### TASK GOAL
Transcribe the rows word for word, starting at the line with "1456x819 pixels. At" and continuing through the end of the rows, both included. Leave out the pictures.

===== DATA RECORDS

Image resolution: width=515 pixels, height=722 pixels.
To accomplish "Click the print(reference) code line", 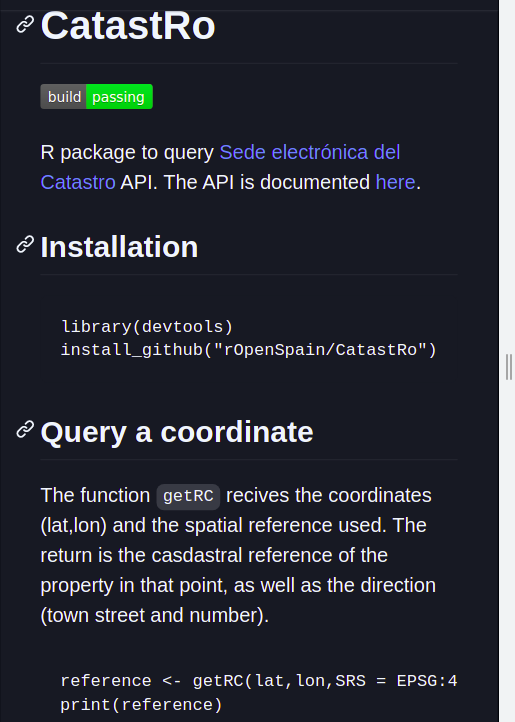I will [141, 705].
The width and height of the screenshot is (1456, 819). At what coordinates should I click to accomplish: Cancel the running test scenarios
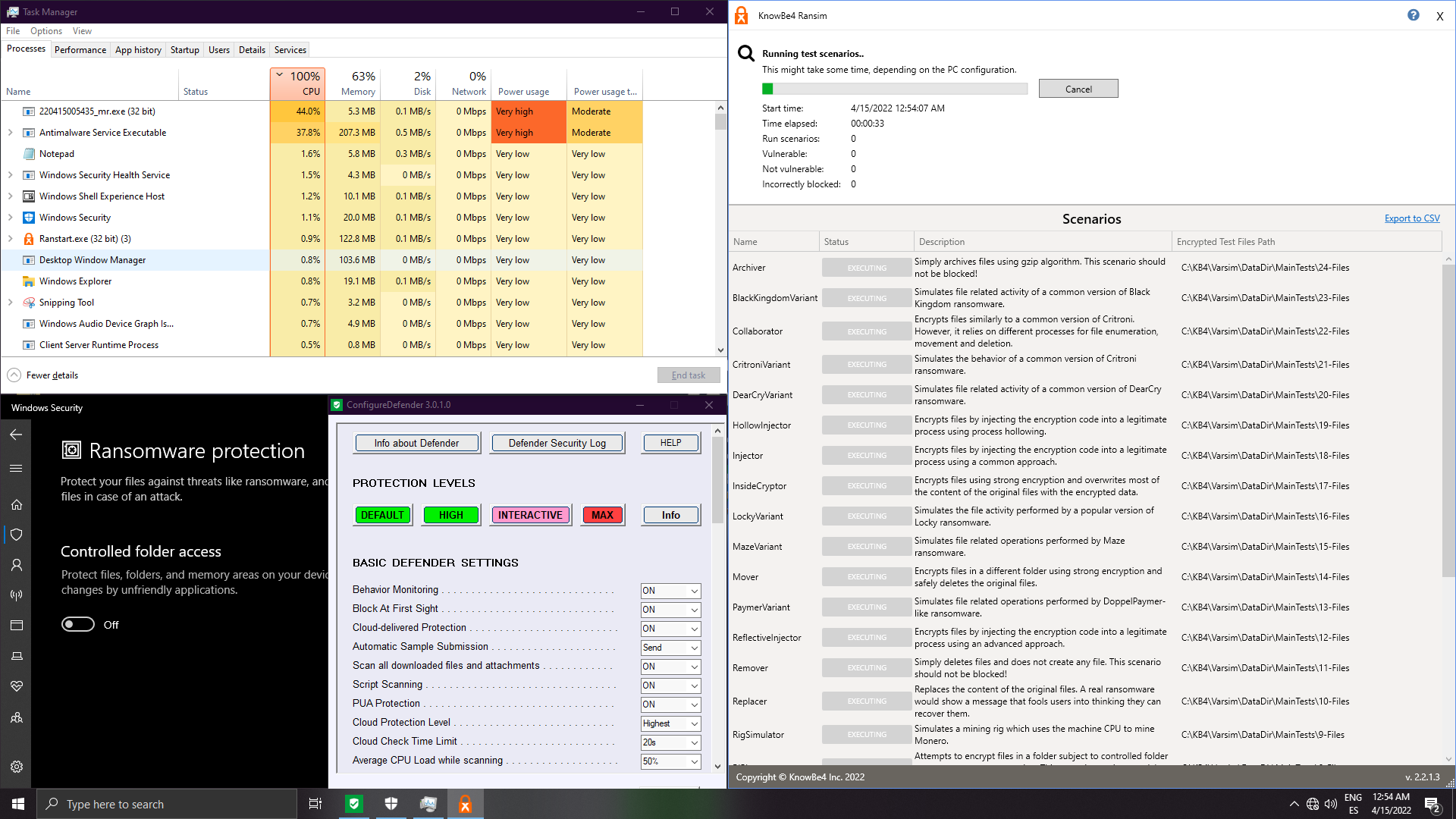coord(1078,89)
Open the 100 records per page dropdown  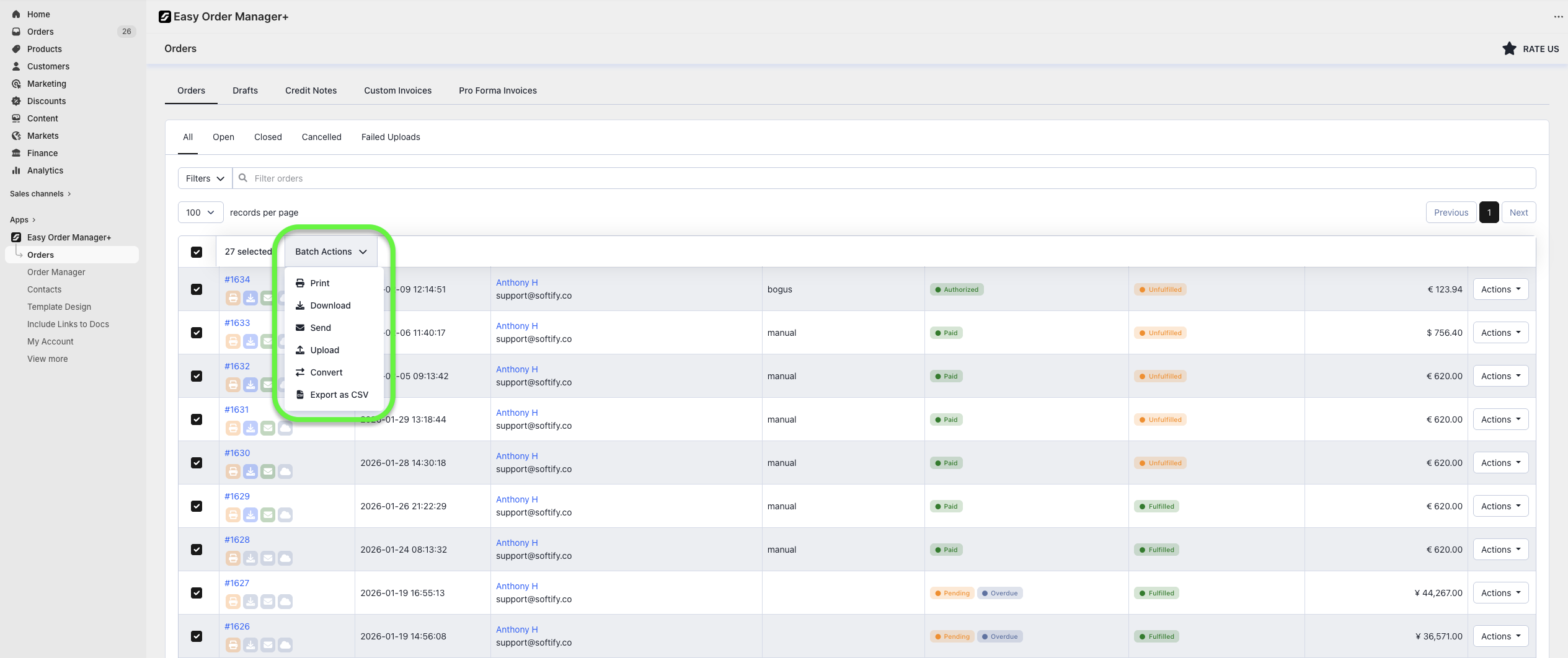[x=200, y=213]
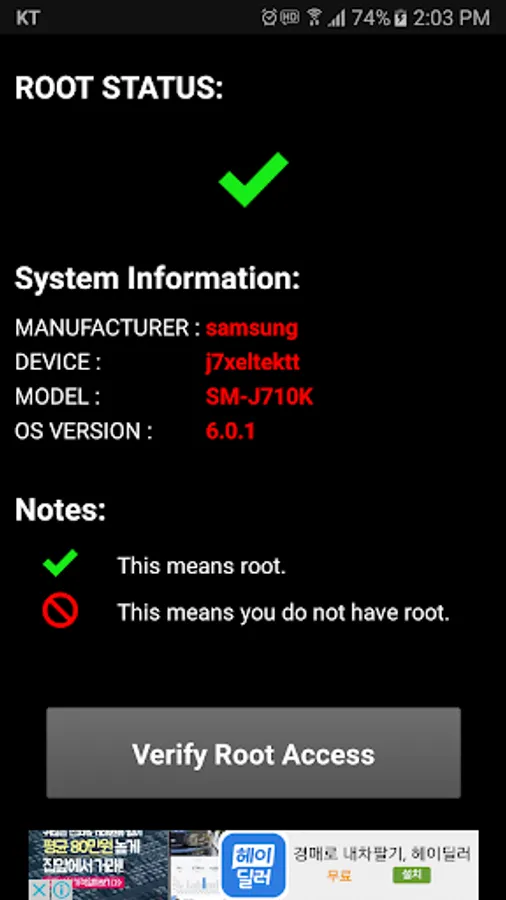506x900 pixels.
Task: Click the Verify Root Access button
Action: pyautogui.click(x=253, y=752)
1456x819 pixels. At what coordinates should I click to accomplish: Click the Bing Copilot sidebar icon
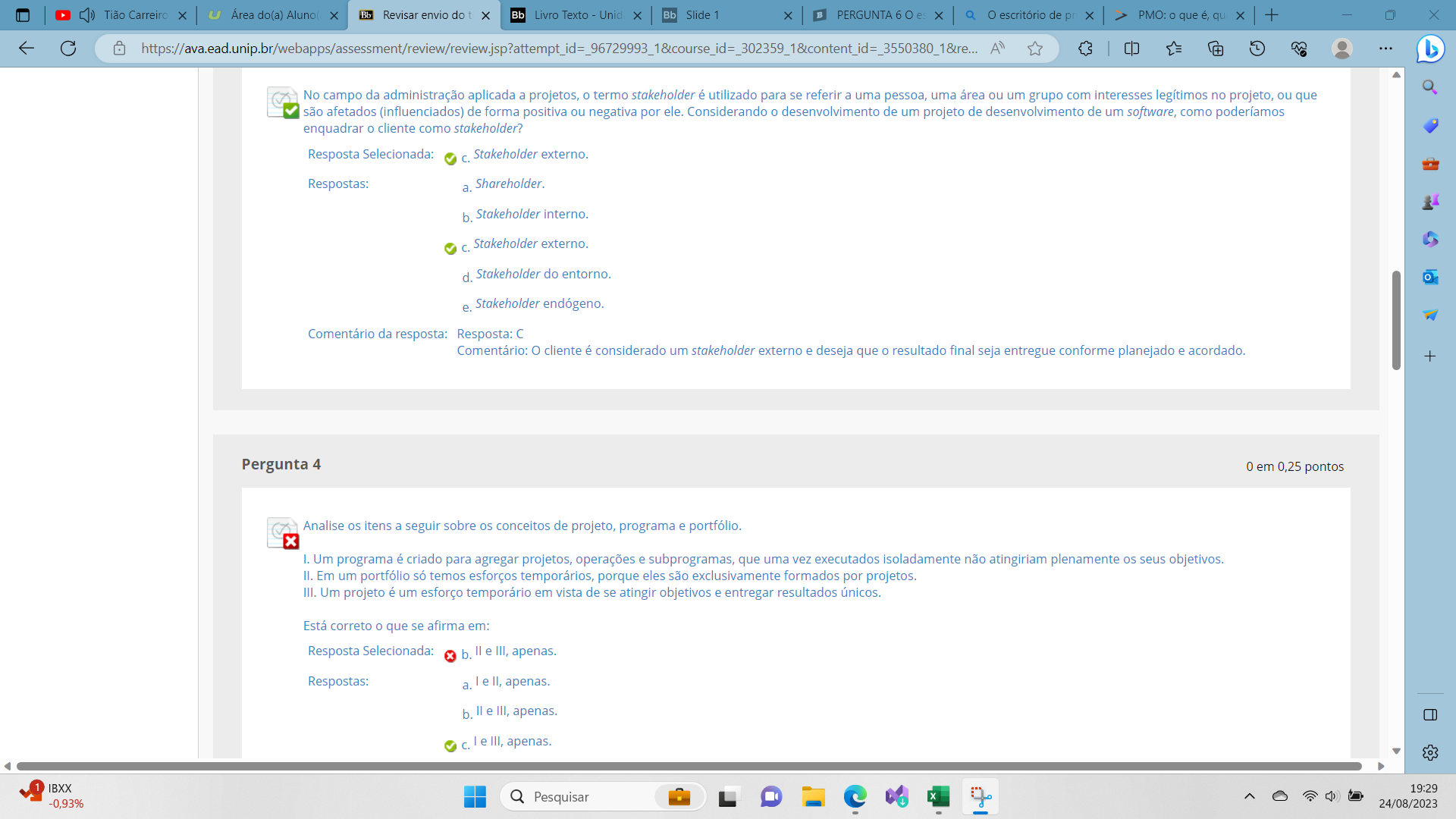tap(1430, 49)
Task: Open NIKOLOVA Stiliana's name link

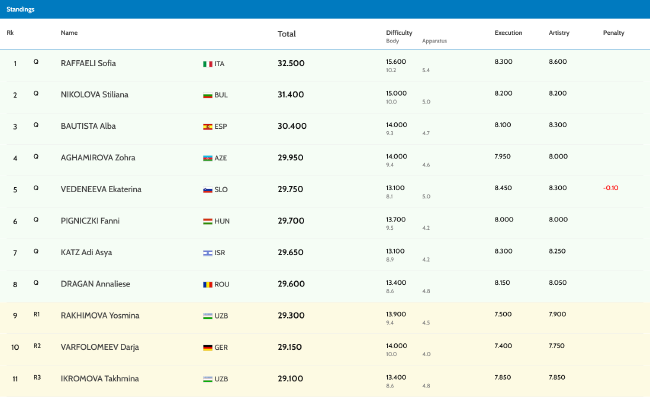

==========

### ANSWER IN FULL
1456x819 pixels. At what coordinates should I click to accomplish: Click the Bing Copilot sidebar icon
tap(1430, 49)
Task: Open NIKOLOVA Stiliana's name link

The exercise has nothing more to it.